■ Document passage:
+ + + + + + +

Additional Grantors. Each Subsidiary of the Borrowers that is required to become a party to this Agreement pursuant to Section 5.12 of the Credit Agreement shall become a Grantor for all purposes of this Agreement upon execution and delivery to the Administrative Agent of a joinder agreement to this Agreement in form and substance acceptable to the Administrative Agent.
24.
Joint and Several Liability. Notwithstanding anything to the contrary in this Agreement or the other Credit Documents, all payment and performance obligations of the Grantors arising under this Agreement and the other Credit Documents shall be joint and several obligations of each Grantor secured by all the Collateral. The Administrative Agent may apply any portion of the Collateral to satisfy any of the Obligations.
25.
Waiver of Subrogation. If the Administrative Agent exercises any of the remedies referred to above in respect of any of the Collateral and applies any of the proceeds of any Collateral to any amounts owing to any of the Secured Parties under the Credit Documents, no Grantor shall, in respect of such monies, seek to enforce repayment, obtain the benefit of any security, be indemnified or receive Collateral from any Borrower or a contribution from any other Person, or exercise any other rights or legal remedies of any kind which may accrue to any Grantor against any Borrower, whether by way of subrogation, offset, counterclaim or otherwise, in respect of the amount so payable or so paid (or in respect of any other monies for the time being due to any Grantor from any Borrower) until the payment in full of all Obligations in cash and the termination of all Commitments under the Credit Agreement occurs; provided, however, that, in no circumstances shall any Grantor make a claim against any Collateral owned by any other Grantor prior to the occurrence of the payment in full of all Obligations in cash and the termination of all Commitments under the Credit Agreement. Each of the Grantors shall hold in trust for, and forthwith pay or transfer to, the Administrative Agent any payment or distribution or benefit of security received by such Grantor contrary to this Section 25.

+ + + + + + +

■ Dataset extract:
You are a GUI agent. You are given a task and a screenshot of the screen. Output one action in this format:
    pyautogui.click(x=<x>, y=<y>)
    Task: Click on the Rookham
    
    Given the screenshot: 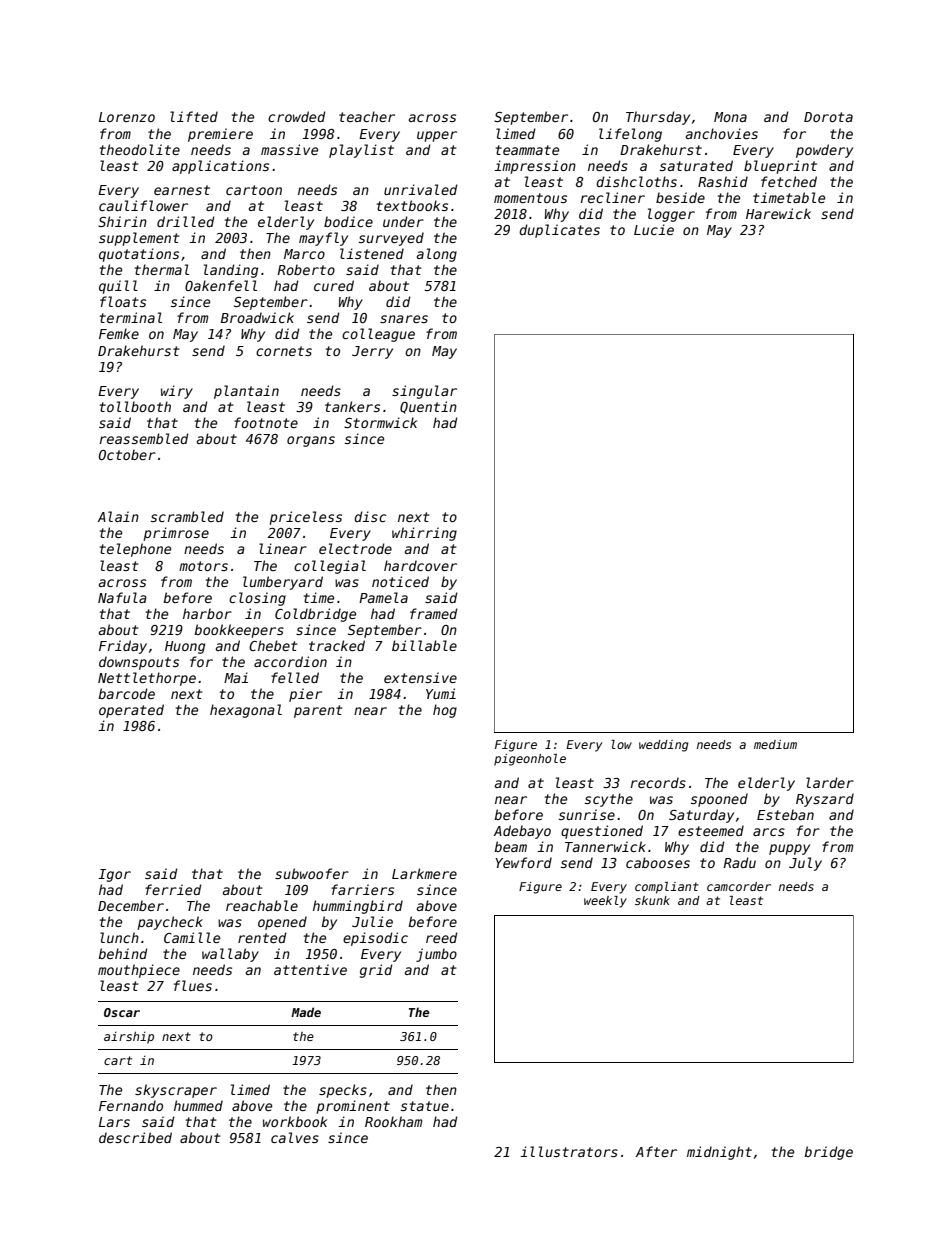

+ + + + + + +

■ Challenges:
1. Answer these questions using the security agreement excerpt:
(a) Which section of the Credit Agreement can require a Subsidiary of the Borrowers to become a party to this Agreement?
(b) What kind of obligations does the excerpt make the Grantors' payment and performance obligations?
(c) Until what two events must a Grantor hold off on seeking repayment or other remedies against a Borrower?
2. Write the next part of the security agreement excerpt, beginning after its final sentence.
The listing has no connection to the security agreement excerpt.

■ The results:
1.
(a) Section 5.12.
(b) Joint and several obligations of each Grantor, secured by all the Collateral.
(c) The payment in full of all Obligations in cash and the termination of all Commitments under the Credit Agreement.

2.
26.
Marshalling. The Administrative Agent shall not be required to marshal any present or future collateral security (including, but not limited to, this Agreement and the Collateral) for, or other assurance of payment of, the Obligations or to resort to such collateral security or other assurances of payment in any particular order, and all of the rights of the Administrative Agent hereunder or in respect of such collateral security and other assurances of payment shall be cumulative and in addition to all other rights, however existing or arising. Each Grantor hereby agrees that it will not invoke any law relating to the marshalling of Collateral or other collateral security which might cause delay in or impede the enforcement of the Administrative Agent’s rights under this Agreement, the other Credit Documents, or any other document or Instrument that creates, evidences, guaranties or secures any of the Obligations, and each Grantor hereby irrevocably waives the benefits of all such laws.
27.
Waiver of Bond. Each Grantor hereby waives the posting of any bond otherwise required of the Administrative Agent in connection with any judicial process or proceeding (i) to
29
realize on the Collateral or any other security for its obligations hereunder, (ii) to enforce any judgment or other court order entered in favor of the Administrative Agent, or (iii) to enforce by specific performance, temporary restraining order, or preliminary or permanent injunction, this Agreement, any other Credit Document or any other agreement or document between the Administrative Agent and such Grantor.
28.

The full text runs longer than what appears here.